Os vários Chicos conhecidos e amados - o poeta, o ultrarromântico, o letrista politizado, o fã de futebol – estão todos lá, atendendo a todos os gostos, mas estes heterônimos de um nome só estão todos submissos a um mesmo homem, que se sabe artista (dos grandes), mas não se quer exceção. Ele erra letras ao gravar um acorde para a neta; ele atrapalha as próprias piadas ao cair na risada antes de concluir a anedota; ele abraça a solidão como quem se reconforta com a acomodação do tempo; ele fala da ex (Marieta Severo) com o respeito dos que amam para sempre; ele fala com olhos brilhantes de menino do irmão alemão que seu pai concebeu em Berlim nos anos 1920 e a quem ele não conheceu. Enfim... o Chico de Chico – Artista Brasileiro não é metáfora nem fita do Bonfim: é um sujeito de peito aberto ao acaso.

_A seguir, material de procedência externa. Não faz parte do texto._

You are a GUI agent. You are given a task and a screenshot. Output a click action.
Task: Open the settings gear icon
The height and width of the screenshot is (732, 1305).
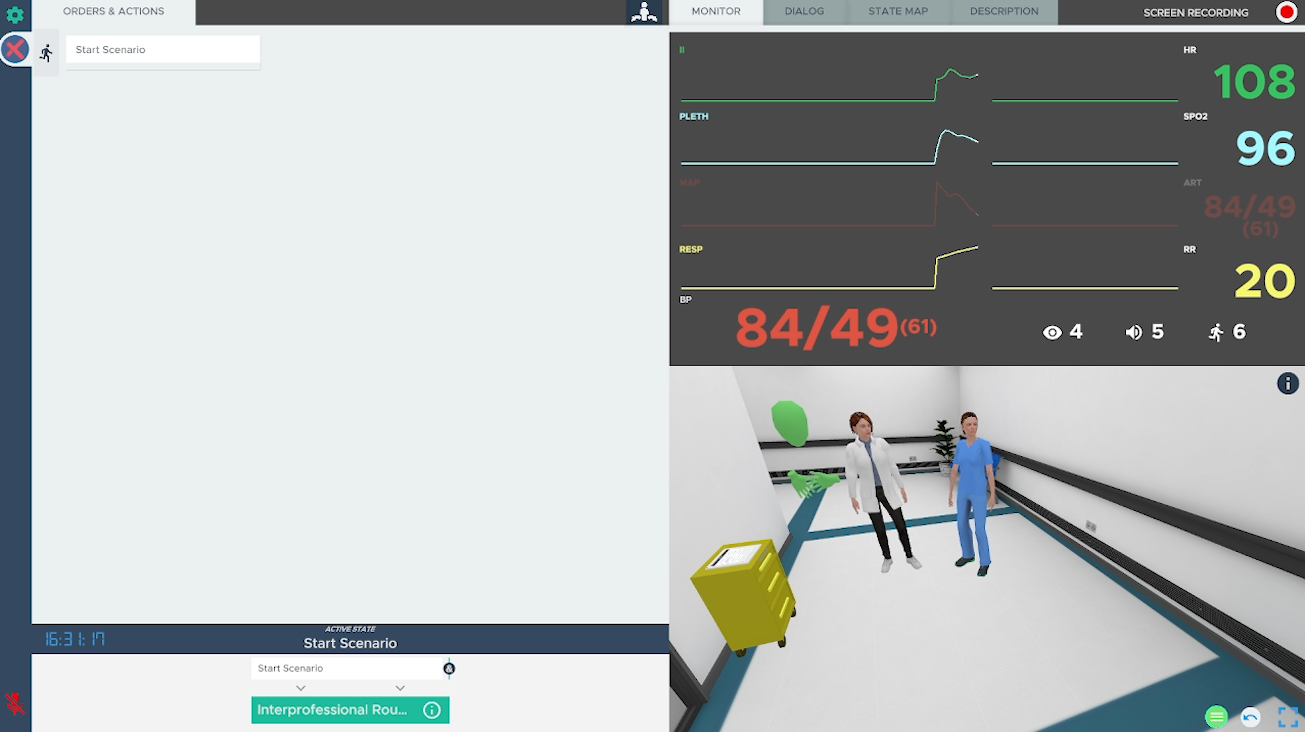[15, 15]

Essa construção é a poética do filme, que ganha estribilhos nos números musicais dirigidos por Faria Jr. como se fossem instâncias de arejamento entre uma memória e outra. Algumas dessas memórias hão de ficar para estudo, como a revisão crítica que o cantor faz de suas músicas de protesto. Mas, da mesma importância, alguns destes musicais hão de se impor pela beleza, como é Ney Matrogrosso cantando Vitrines ou Laila Garin num exercício de rasga-coração cantarolando "Uma Canção Desnaturada". É um repertório não óbvio, aliás, condizente com um longa que esnoba obviedades e celebra a arte de saber viver, de olhos nos olhos com a arte, sem fazer desatenção.